──────── Information given ────────
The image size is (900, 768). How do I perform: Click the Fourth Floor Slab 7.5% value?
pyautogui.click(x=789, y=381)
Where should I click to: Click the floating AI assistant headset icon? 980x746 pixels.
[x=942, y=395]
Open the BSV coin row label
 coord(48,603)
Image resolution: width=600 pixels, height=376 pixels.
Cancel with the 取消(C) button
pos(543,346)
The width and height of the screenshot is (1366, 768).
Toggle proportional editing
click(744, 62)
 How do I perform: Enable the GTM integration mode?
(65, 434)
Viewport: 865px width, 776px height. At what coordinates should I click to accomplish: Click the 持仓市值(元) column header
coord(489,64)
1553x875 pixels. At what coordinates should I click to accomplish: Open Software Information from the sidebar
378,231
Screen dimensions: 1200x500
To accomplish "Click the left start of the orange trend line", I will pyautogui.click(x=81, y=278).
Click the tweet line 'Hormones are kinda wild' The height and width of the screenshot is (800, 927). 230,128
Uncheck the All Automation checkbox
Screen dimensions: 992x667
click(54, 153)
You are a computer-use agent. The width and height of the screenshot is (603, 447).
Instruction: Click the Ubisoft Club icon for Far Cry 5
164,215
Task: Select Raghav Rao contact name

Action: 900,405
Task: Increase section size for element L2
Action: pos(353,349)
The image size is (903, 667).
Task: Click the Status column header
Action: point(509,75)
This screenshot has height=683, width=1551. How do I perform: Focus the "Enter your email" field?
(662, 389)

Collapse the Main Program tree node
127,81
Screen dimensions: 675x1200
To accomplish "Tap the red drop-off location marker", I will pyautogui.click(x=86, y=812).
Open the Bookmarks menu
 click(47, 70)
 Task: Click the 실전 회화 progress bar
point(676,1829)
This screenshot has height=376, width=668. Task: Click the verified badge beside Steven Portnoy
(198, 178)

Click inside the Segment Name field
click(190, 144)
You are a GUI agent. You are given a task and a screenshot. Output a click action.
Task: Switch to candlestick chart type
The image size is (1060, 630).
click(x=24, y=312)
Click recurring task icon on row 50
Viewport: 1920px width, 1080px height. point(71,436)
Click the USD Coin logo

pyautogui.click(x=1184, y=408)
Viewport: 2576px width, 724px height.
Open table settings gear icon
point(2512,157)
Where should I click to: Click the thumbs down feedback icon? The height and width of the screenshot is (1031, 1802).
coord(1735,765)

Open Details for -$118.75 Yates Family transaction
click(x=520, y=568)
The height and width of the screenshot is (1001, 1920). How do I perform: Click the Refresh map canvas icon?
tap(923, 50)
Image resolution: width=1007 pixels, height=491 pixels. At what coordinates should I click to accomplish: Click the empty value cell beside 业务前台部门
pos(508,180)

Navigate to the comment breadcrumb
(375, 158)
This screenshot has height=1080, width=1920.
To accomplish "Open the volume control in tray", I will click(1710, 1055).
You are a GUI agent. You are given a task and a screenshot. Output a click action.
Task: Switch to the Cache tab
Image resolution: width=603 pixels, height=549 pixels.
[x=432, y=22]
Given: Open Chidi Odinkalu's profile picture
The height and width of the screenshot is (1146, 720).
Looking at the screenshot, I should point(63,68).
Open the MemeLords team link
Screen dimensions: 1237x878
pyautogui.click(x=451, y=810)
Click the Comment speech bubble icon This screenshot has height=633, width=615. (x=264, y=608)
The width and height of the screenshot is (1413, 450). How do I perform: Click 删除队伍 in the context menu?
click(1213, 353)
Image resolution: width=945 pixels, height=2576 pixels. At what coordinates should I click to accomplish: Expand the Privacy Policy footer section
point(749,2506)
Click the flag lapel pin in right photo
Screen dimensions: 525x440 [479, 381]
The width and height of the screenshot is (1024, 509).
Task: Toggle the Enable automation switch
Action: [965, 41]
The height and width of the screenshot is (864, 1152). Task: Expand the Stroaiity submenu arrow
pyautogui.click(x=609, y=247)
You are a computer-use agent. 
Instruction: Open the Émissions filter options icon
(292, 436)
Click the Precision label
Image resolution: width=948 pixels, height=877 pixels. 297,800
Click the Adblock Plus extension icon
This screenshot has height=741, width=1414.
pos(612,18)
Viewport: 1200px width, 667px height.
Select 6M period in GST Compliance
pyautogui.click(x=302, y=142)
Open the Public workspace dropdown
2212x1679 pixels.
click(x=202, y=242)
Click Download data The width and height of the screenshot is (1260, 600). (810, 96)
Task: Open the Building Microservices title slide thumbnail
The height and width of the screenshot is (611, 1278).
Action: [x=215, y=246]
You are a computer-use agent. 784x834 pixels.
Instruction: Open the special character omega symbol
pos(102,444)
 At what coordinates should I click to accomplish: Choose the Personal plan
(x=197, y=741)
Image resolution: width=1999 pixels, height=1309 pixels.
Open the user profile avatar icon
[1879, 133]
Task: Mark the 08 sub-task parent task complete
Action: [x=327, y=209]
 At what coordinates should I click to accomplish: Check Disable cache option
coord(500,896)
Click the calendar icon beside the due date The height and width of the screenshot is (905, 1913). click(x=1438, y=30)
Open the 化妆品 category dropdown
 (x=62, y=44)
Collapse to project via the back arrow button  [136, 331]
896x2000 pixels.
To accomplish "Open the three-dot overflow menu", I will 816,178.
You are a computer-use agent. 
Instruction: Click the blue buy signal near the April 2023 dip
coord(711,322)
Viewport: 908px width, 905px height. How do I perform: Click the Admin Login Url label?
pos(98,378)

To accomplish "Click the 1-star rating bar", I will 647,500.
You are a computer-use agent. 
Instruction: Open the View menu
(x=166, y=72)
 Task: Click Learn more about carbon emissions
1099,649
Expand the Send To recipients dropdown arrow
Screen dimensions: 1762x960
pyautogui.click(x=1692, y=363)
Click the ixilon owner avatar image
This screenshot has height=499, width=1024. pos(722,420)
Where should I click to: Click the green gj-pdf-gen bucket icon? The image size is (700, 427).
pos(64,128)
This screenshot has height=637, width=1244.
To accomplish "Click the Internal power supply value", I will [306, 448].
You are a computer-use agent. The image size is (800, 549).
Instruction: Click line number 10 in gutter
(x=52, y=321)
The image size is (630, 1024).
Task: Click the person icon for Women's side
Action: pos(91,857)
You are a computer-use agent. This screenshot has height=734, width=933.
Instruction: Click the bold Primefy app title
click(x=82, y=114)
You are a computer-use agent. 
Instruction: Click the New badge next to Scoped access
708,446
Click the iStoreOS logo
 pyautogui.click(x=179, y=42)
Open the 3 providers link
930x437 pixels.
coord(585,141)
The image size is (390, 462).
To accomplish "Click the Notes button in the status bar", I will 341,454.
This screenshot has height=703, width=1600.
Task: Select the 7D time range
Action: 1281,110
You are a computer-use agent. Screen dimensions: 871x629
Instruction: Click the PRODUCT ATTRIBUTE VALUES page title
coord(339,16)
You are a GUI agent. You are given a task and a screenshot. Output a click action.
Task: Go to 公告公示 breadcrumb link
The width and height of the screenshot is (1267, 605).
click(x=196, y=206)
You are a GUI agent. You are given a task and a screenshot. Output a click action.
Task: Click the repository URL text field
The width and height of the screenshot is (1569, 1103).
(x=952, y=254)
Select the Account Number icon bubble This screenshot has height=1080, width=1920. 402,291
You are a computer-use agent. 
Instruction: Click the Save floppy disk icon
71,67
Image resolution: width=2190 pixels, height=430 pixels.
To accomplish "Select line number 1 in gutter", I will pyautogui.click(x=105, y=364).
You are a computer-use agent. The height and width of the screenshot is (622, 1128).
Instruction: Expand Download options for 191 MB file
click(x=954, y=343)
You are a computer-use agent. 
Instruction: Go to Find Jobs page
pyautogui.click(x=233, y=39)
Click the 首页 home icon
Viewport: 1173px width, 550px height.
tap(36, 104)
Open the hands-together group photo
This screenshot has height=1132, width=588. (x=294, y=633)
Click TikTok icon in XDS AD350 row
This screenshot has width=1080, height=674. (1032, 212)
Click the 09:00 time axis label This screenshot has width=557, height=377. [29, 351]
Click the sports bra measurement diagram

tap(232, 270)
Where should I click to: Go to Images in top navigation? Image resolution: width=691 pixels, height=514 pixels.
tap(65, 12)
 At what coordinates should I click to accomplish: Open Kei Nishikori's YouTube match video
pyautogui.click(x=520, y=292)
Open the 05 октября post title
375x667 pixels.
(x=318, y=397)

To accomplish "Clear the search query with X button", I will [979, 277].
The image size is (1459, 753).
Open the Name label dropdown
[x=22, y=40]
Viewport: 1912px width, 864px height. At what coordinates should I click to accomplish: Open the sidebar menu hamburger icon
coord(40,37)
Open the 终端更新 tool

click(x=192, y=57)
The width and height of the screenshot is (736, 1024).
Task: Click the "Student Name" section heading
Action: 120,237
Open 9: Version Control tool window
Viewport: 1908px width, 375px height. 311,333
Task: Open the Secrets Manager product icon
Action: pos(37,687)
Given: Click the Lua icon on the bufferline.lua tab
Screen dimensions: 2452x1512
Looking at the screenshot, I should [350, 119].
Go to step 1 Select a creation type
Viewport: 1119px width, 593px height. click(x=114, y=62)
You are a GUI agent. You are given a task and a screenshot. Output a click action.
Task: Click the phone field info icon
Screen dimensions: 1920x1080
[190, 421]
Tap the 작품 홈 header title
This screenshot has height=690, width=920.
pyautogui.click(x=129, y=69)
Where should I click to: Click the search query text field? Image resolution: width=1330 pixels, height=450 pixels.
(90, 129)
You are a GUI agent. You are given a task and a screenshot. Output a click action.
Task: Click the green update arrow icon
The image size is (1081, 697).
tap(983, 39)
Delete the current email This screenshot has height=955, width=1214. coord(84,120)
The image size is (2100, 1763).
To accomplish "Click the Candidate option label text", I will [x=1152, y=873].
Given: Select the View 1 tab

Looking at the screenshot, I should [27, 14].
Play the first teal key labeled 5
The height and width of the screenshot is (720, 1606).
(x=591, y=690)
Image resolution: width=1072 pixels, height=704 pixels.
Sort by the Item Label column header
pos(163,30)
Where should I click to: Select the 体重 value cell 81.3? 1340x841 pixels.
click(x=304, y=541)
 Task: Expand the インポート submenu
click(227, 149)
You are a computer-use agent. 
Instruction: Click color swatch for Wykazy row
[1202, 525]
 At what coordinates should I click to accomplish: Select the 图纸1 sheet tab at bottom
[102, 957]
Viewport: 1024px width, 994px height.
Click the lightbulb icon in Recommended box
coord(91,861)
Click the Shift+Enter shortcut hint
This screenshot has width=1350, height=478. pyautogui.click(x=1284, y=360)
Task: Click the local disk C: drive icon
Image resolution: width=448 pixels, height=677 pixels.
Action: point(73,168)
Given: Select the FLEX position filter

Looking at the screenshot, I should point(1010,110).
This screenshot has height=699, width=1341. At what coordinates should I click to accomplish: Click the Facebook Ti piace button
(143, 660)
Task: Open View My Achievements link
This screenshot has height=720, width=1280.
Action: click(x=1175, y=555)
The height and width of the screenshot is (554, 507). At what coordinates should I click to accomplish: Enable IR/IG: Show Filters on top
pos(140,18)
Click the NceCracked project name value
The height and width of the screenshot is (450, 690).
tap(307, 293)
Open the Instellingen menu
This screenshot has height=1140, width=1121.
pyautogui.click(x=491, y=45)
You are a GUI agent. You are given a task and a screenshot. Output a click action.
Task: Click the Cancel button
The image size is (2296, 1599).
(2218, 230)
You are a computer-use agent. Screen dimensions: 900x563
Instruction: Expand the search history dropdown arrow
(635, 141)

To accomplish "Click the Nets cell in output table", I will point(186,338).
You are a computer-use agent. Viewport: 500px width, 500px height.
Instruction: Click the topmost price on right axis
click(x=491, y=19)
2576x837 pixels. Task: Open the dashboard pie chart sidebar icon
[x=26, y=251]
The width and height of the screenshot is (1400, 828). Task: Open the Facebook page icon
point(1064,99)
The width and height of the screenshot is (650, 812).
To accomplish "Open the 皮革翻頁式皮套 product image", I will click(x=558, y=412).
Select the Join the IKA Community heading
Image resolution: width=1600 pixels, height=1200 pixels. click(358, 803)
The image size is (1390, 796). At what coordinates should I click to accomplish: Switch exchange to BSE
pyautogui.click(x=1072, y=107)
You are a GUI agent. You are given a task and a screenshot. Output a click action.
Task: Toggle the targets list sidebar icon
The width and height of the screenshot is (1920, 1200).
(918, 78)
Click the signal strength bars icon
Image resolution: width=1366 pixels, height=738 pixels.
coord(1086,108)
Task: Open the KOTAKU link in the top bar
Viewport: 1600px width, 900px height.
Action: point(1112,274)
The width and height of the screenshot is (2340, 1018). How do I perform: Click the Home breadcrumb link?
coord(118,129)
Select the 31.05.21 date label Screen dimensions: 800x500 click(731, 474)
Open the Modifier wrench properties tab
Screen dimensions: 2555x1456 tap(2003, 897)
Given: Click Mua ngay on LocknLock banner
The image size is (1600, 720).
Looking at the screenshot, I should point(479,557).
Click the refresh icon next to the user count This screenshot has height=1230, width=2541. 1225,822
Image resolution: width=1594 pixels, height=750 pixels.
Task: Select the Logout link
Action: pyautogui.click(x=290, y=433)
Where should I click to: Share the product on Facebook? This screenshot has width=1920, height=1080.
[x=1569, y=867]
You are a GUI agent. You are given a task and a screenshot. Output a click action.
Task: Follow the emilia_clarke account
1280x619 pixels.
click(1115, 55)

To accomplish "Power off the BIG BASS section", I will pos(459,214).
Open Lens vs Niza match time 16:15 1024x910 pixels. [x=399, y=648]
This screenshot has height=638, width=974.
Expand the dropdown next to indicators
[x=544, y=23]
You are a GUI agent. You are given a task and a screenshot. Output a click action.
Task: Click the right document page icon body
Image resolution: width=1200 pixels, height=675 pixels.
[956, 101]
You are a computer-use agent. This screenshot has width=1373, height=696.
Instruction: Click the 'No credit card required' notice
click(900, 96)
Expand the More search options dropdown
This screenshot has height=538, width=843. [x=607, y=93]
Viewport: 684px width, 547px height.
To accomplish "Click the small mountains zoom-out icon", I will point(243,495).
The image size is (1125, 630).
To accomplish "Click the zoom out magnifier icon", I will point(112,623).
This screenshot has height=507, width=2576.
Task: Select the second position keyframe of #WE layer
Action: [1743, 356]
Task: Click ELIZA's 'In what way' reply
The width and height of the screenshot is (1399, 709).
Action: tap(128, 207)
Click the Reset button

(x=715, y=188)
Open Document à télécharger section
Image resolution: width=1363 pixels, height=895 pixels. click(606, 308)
────────
▸ Task description
Rewrite the part of the material above that opens with the line containing "Task: Open the KOTAKU link in the top bar" and closes with the line containing "[x=1569, y=867]" as a numbered list, one line per item, with both of those lines included and any blank lines left out.

▸ Written solution
1. Task: Open the KOTAKU link in the top bar
2. Viewport: 1600px width, 900px height.
3. Action: point(1112,274)
4. The width and height of the screenshot is (2340, 1018). How do I perform: Click the Home breadcrumb link?
5. coord(118,129)
6. Select the 31.05.21 date label Screen dimensions: 800x500 click(731, 474)
7. Open the Modifier wrench properties tab
8. Screen dimensions: 2555x1456 tap(2003, 897)
9. Given: Click Mua ngay on LocknLock banner
10. The image size is (1600, 720).
11. Looking at the screenshot, I should point(479,557).
12. Click the refresh icon next to the user count This screenshot has height=1230, width=2541. 1225,822
13. Image resolution: width=1594 pixels, height=750 pixels.
14. Task: Select the Logout link
15. Action: pyautogui.click(x=290, y=433)
16. Where should I click to: Share the product on Facebook? This screenshot has width=1920, height=1080.
17. [x=1569, y=867]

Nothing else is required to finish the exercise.